Write out every record below exactly, so that nothing differs from what is shown.

#### Data under study

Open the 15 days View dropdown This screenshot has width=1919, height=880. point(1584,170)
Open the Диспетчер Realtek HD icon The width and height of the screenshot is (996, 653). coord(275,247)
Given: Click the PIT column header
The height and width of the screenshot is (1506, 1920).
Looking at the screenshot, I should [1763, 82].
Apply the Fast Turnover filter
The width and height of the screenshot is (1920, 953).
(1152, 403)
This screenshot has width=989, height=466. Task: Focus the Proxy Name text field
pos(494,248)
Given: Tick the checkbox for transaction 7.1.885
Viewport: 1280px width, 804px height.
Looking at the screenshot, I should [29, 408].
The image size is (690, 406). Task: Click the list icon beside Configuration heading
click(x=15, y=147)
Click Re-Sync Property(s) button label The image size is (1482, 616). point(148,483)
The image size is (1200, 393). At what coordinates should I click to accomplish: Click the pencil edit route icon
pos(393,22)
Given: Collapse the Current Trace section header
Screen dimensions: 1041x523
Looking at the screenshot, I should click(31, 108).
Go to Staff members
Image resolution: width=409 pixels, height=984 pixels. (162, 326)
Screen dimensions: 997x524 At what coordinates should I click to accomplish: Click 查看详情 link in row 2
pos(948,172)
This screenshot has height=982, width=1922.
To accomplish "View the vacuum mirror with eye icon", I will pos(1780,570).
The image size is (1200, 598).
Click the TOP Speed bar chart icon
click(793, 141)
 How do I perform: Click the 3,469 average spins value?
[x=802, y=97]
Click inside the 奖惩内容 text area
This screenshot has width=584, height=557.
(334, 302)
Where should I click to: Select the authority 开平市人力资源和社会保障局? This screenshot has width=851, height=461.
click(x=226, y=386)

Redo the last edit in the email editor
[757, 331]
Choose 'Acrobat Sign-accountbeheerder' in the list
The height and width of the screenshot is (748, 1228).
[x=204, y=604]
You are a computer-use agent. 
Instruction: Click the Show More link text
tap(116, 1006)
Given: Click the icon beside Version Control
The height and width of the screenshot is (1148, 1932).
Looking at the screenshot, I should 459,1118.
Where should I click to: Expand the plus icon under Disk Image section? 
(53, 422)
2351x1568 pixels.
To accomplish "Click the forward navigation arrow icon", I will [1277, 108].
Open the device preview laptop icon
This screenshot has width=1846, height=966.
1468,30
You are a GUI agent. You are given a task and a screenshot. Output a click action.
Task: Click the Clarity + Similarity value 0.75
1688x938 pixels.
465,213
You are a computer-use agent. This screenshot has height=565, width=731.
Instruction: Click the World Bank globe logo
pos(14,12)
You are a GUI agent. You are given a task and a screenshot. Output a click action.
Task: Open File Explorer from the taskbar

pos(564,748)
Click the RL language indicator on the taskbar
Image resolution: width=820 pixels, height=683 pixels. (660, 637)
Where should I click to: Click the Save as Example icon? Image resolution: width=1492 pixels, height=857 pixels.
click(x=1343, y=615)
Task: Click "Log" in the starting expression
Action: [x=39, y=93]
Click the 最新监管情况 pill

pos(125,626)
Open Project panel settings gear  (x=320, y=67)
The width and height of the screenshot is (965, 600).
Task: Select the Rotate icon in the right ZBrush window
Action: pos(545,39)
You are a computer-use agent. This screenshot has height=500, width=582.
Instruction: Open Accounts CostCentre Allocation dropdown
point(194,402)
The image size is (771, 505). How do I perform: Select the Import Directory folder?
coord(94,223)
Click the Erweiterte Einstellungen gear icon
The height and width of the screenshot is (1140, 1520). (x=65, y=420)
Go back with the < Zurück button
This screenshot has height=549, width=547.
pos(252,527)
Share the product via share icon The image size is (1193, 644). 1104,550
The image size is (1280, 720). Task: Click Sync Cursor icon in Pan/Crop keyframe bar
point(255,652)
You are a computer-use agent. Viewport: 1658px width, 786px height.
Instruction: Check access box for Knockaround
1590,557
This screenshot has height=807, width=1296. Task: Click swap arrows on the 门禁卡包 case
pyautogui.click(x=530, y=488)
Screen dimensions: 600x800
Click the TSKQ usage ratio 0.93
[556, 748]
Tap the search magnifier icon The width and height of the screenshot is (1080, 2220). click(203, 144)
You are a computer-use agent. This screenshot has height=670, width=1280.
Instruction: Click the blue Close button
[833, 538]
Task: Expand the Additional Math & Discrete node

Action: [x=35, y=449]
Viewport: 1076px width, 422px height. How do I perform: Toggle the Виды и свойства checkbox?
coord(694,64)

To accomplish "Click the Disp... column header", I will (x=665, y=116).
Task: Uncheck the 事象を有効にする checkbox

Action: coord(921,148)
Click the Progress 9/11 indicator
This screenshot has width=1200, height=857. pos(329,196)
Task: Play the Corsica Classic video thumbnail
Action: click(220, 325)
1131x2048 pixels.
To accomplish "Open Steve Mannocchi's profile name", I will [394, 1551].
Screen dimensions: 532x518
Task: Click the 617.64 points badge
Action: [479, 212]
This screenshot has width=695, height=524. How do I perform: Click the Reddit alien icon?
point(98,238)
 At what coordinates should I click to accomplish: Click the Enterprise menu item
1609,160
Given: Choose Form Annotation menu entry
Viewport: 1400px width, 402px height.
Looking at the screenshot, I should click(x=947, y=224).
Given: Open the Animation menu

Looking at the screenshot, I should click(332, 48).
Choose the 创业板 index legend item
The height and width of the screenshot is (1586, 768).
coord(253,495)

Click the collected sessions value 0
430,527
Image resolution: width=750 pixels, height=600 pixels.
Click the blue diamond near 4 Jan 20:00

########

[Response box]:
Open the 15 days View dropdown This screenshot has width=1919, height=880. point(1584,170)
Open the Диспетчер Realtek HD icon The width and height of the screenshot is (996, 653). coord(275,247)
Given: Click the PIT column header
The height and width of the screenshot is (1506, 1920).
Looking at the screenshot, I should [1763, 82].
Apply the Fast Turnover filter
The width and height of the screenshot is (1920, 953).
(1152, 403)
This screenshot has width=989, height=466. Task: Focus the Proxy Name text field
pos(494,248)
Given: Tick the checkbox for transaction 7.1.885
Viewport: 1280px width, 804px height.
Looking at the screenshot, I should [29, 408].
The image size is (690, 406). Task: Click the list icon beside Configuration heading
click(x=15, y=147)
Click Re-Sync Property(s) button label The image size is (1482, 616). point(148,483)
The image size is (1200, 393). At what coordinates should I click to accomplish: Click the pencil edit route icon
pos(393,22)
Given: Collapse the Current Trace section header
Screen dimensions: 1041x523
Looking at the screenshot, I should click(31, 108).
Go to Staff members
Image resolution: width=409 pixels, height=984 pixels. (162, 326)
Screen dimensions: 997x524 At what coordinates should I click to accomplish: Click 查看详情 link in row 2
pos(948,172)
This screenshot has height=982, width=1922.
To accomplish "View the vacuum mirror with eye icon", I will pos(1780,570).
The image size is (1200, 598).
Click the TOP Speed bar chart icon
click(793, 141)
 How do I perform: Click the 3,469 average spins value?
[x=802, y=97]
Click inside the 奖惩内容 text area
This screenshot has width=584, height=557.
(334, 302)
Where should I click to: Select the authority 开平市人力资源和社会保障局? This screenshot has width=851, height=461.
click(x=226, y=386)

Redo the last edit in the email editor
[757, 331]
Choose 'Acrobat Sign-accountbeheerder' in the list
The height and width of the screenshot is (748, 1228).
[x=204, y=604]
You are a computer-use agent. 
Instruction: Click the Show More link text
tap(116, 1006)
Given: Click the icon beside Version Control
The height and width of the screenshot is (1148, 1932).
Looking at the screenshot, I should 459,1118.
Where should I click to: Expand the plus icon under Disk Image section? 
(53, 422)
2351x1568 pixels.
To accomplish "Click the forward navigation arrow icon", I will [1277, 108].
Open the device preview laptop icon
This screenshot has width=1846, height=966.
1468,30
You are a GUI agent. You are given a task and a screenshot. Output a click action.
Task: Click the Clarity + Similarity value 0.75
1688x938 pixels.
465,213
You are a computer-use agent. This screenshot has height=565, width=731.
Instruction: Click the World Bank globe logo
pos(14,12)
You are a GUI agent. You are given a task and a screenshot. Output a click action.
Task: Open File Explorer from the taskbar

pos(564,748)
Click the RL language indicator on the taskbar
Image resolution: width=820 pixels, height=683 pixels. (660, 637)
Where should I click to: Click the Save as Example icon? Image resolution: width=1492 pixels, height=857 pixels.
click(x=1343, y=615)
Task: Click "Log" in the starting expression
Action: [x=39, y=93]
Click the 最新监管情况 pill

pos(125,626)
Open Project panel settings gear  (x=320, y=67)
The width and height of the screenshot is (965, 600).
Task: Select the Rotate icon in the right ZBrush window
Action: pos(545,39)
You are a computer-use agent. This screenshot has height=500, width=582.
Instruction: Open Accounts CostCentre Allocation dropdown
point(194,402)
The image size is (771, 505). How do I perform: Select the Import Directory folder?
coord(94,223)
Click the Erweiterte Einstellungen gear icon
The height and width of the screenshot is (1140, 1520). (x=65, y=420)
Go back with the < Zurück button
This screenshot has height=549, width=547.
pos(252,527)
Share the product via share icon The image size is (1193, 644). 1104,550
The image size is (1280, 720). Task: Click Sync Cursor icon in Pan/Crop keyframe bar
point(255,652)
You are a computer-use agent. Viewport: 1658px width, 786px height.
Instruction: Check access box for Knockaround
1590,557
This screenshot has height=807, width=1296. Task: Click swap arrows on the 门禁卡包 case
pyautogui.click(x=530, y=488)
Screen dimensions: 600x800
Click the TSKQ usage ratio 0.93
[556, 748]
Tap the search magnifier icon The width and height of the screenshot is (1080, 2220). click(203, 144)
You are a computer-use agent. This screenshot has height=670, width=1280.
Instruction: Click the blue Close button
[833, 538]
Task: Expand the Additional Math & Discrete node

Action: [x=35, y=449]
Viewport: 1076px width, 422px height. How do I perform: Toggle the Виды и свойства checkbox?
coord(694,64)

To accomplish "Click the Disp... column header", I will (x=665, y=116).
Task: Uncheck the 事象を有効にする checkbox

Action: coord(921,148)
Click the Progress 9/11 indicator
This screenshot has width=1200, height=857. pos(329,196)
Task: Play the Corsica Classic video thumbnail
Action: click(220, 325)
1131x2048 pixels.
To accomplish "Open Steve Mannocchi's profile name", I will [394, 1551].
Screen dimensions: 532x518
Task: Click the 617.64 points badge
Action: [479, 212]
This screenshot has width=695, height=524. How do I perform: Click the Reddit alien icon?
point(98,238)
 At what coordinates should I click to accomplish: Click the Enterprise menu item
1609,160
Given: Choose Form Annotation menu entry
Viewport: 1400px width, 402px height.
Looking at the screenshot, I should click(x=947, y=224).
Given: Open the Animation menu

Looking at the screenshot, I should click(332, 48).
Choose the 创业板 index legend item
The height and width of the screenshot is (1586, 768).
coord(253,495)

Click the collected sessions value 0
430,527
Image resolution: width=750 pixels, height=600 pixels.
Click the blue diamond near 4 Jan 20:00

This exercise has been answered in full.